## Saved entries
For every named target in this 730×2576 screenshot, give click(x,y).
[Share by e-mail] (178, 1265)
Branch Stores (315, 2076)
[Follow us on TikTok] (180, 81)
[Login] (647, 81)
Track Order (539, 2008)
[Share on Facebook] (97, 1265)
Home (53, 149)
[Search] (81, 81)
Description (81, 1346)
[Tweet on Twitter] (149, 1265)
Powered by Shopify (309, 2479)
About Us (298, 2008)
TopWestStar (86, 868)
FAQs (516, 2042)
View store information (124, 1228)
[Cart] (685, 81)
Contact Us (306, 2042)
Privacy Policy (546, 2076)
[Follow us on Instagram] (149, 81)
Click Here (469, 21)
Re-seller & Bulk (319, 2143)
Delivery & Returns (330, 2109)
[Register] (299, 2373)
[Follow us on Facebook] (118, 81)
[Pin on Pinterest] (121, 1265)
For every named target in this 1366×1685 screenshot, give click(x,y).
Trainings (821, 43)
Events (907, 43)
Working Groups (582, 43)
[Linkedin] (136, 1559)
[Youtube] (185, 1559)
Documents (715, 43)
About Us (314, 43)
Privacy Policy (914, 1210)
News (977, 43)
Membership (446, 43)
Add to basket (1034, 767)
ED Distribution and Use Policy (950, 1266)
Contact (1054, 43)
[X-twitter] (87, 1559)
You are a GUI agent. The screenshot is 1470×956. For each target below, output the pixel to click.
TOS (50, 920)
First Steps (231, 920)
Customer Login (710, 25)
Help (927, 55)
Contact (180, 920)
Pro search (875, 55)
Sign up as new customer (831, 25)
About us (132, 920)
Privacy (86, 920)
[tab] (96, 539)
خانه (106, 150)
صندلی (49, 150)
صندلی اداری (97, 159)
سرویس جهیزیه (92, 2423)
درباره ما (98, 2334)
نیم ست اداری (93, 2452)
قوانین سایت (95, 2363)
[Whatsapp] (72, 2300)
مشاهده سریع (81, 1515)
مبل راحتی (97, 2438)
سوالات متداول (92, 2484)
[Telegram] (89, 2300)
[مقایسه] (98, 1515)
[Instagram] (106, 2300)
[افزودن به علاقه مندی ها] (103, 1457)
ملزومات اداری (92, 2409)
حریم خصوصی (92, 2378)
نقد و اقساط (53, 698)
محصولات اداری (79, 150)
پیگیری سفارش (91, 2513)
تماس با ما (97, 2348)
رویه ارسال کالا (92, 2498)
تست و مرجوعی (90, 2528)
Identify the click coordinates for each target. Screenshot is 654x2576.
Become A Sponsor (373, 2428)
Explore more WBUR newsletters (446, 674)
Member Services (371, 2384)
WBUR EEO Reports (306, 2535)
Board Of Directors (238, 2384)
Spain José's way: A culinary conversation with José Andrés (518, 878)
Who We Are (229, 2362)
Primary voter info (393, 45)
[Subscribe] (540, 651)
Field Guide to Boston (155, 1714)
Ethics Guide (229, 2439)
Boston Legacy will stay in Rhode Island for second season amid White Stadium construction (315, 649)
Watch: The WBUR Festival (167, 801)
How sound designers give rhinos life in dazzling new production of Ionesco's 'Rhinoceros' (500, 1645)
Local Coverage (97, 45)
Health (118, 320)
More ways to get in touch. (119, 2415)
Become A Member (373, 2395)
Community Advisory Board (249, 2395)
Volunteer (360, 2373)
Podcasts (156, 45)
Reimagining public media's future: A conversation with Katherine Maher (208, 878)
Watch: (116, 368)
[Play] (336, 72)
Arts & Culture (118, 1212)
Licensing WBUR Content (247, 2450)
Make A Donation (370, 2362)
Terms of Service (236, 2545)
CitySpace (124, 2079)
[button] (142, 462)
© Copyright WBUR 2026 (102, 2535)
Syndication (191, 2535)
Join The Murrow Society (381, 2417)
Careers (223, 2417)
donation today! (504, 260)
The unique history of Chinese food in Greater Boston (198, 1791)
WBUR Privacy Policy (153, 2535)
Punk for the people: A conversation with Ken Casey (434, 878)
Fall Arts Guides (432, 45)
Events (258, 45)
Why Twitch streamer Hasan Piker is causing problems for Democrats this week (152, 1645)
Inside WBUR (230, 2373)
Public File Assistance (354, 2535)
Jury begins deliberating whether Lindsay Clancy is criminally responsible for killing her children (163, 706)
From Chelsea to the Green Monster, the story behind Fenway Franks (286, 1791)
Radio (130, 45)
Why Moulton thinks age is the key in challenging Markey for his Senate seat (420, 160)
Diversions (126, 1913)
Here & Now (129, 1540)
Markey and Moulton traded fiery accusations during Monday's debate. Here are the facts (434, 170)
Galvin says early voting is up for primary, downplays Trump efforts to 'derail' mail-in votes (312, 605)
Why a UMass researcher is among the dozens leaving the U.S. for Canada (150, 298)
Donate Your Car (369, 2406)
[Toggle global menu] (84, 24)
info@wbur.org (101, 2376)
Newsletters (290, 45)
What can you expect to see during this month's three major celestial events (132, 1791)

## YOUR ASSIGNMENT
Each entry above should be restated exactly as supplied.

## SOLUTION FOR THIS TASK
For every named target in this 730×2576 screenshot, give click(x,y).
[Share by e-mail] (178, 1265)
Branch Stores (315, 2076)
[Follow us on TikTok] (180, 81)
[Login] (647, 81)
Track Order (539, 2008)
[Share on Facebook] (97, 1265)
Home (53, 149)
[Search] (81, 81)
Description (81, 1346)
[Tweet on Twitter] (149, 1265)
Powered by Shopify (309, 2479)
About Us (298, 2008)
TopWestStar (86, 868)
FAQs (516, 2042)
View store information (124, 1228)
[Cart] (685, 81)
Contact Us (306, 2042)
Privacy Policy (546, 2076)
[Follow us on Instagram] (149, 81)
Click Here (469, 21)
Re-seller & Bulk (319, 2143)
Delivery & Returns (330, 2109)
[Register] (299, 2373)
[Follow us on Facebook] (118, 81)
[Pin on Pinterest] (121, 1265)
For every named target in this 1366×1685 screenshot, give click(x,y).
Trainings (821, 43)
Events (907, 43)
Working Groups (582, 43)
[Linkedin] (136, 1559)
[Youtube] (185, 1559)
Documents (715, 43)
About Us (314, 43)
Privacy Policy (914, 1210)
News (977, 43)
Membership (446, 43)
Add to basket (1034, 767)
ED Distribution and Use Policy (950, 1266)
Contact (1054, 43)
[X-twitter] (87, 1559)
You are a GUI agent. The screenshot is 1470×956. For each target below, output the pixel to click.
TOS (50, 920)
First Steps (231, 920)
Customer Login (710, 25)
Help (927, 55)
Contact (180, 920)
Pro search (875, 55)
Sign up as new customer (831, 25)
About us (132, 920)
Privacy (86, 920)
[tab] (96, 539)
خانه (106, 150)
صندلی (49, 150)
صندلی اداری (97, 159)
سرویس جهیزیه (92, 2423)
درباره ما (98, 2334)
نیم ست اداری (93, 2452)
قوانین سایت (95, 2363)
[Whatsapp] (72, 2300)
مشاهده سریع (81, 1515)
مبل راحتی (97, 2438)
سوالات متداول (92, 2484)
[Telegram] (89, 2300)
[مقایسه] (98, 1515)
[Instagram] (106, 2300)
[افزودن به علاقه مندی ها] (103, 1457)
ملزومات اداری (92, 2409)
حریم خصوصی (92, 2378)
نقد و اقساط (53, 698)
محصولات اداری (79, 150)
پیگیری سفارش (91, 2513)
تماس با ما (97, 2348)
رویه ارسال کالا (92, 2498)
تست و مرجوعی (90, 2528)
Identify the click coordinates for each target. Screenshot is 654x2576.
Become A Sponsor (373, 2428)
Explore more WBUR newsletters (446, 674)
Member Services (371, 2384)
WBUR EEO Reports (306, 2535)
Board Of Directors (238, 2384)
Spain José's way: A culinary conversation with José Andrés (518, 878)
Who We Are (229, 2362)
Primary voter info (393, 45)
[Subscribe] (540, 651)
Field Guide to Boston (155, 1714)
Ethics Guide (229, 2439)
Boston Legacy will stay in Rhode Island for second season amid White Stadium construction (315, 649)
Watch: The WBUR Festival (167, 801)
How sound designers give rhinos life in dazzling new production of Ionesco's 'Rhinoceros' (500, 1645)
Local Coverage (97, 45)
Health (118, 320)
More ways to get in touch. (119, 2415)
Become A Member (373, 2395)
Community Advisory Board (249, 2395)
Volunteer (360, 2373)
Podcasts (156, 45)
Reimagining public media's future: A conversation with Katherine Maher (208, 878)
Watch: (116, 368)
[Play] (336, 72)
Arts & Culture (118, 1212)
Licensing WBUR Content (247, 2450)
Make A Donation (370, 2362)
Terms of Service (236, 2545)
CitySpace (124, 2079)
[button] (142, 462)
© Copyright WBUR 2026 (102, 2535)
Syndication (191, 2535)
Join The Murrow Society (381, 2417)
Careers (223, 2417)
donation today! (504, 260)
The unique history of Chinese food in Greater Boston (198, 1791)
WBUR Privacy Policy (153, 2535)
Punk for the people: A conversation with Ken Casey (434, 878)
Fall Arts Guides (432, 45)
Events (258, 45)
Why Twitch streamer Hasan Piker is causing problems for Democrats this week (152, 1645)
Inside WBUR (230, 2373)
Public File Assistance (354, 2535)
Jury begins deliberating whether Lindsay Clancy is criminally responsible for killing her children (163, 706)
From Chelsea to the Green Monster, the story behind Fenway Franks (286, 1791)
Radio (130, 45)
Why Moulton thinks age is the key in challenging Markey for his Senate seat (420, 160)
Diversions (126, 1913)
Here & Now (129, 1540)
Markey and Moulton traded fiery accusations during Monday's debate. Here are the facts (434, 170)
Galvin says early voting is up for primary, downplays Trump efforts to 'derail' mail-in votes (312, 605)
Why a UMass researcher is among the dozens leaving the U.S. for Canada (150, 298)
Donate Your Car (369, 2406)
[Toggle global menu] (84, 24)
info@wbur.org (101, 2376)
Newsletters (290, 45)
What can you expect to see during this month's three major celestial events (132, 1791)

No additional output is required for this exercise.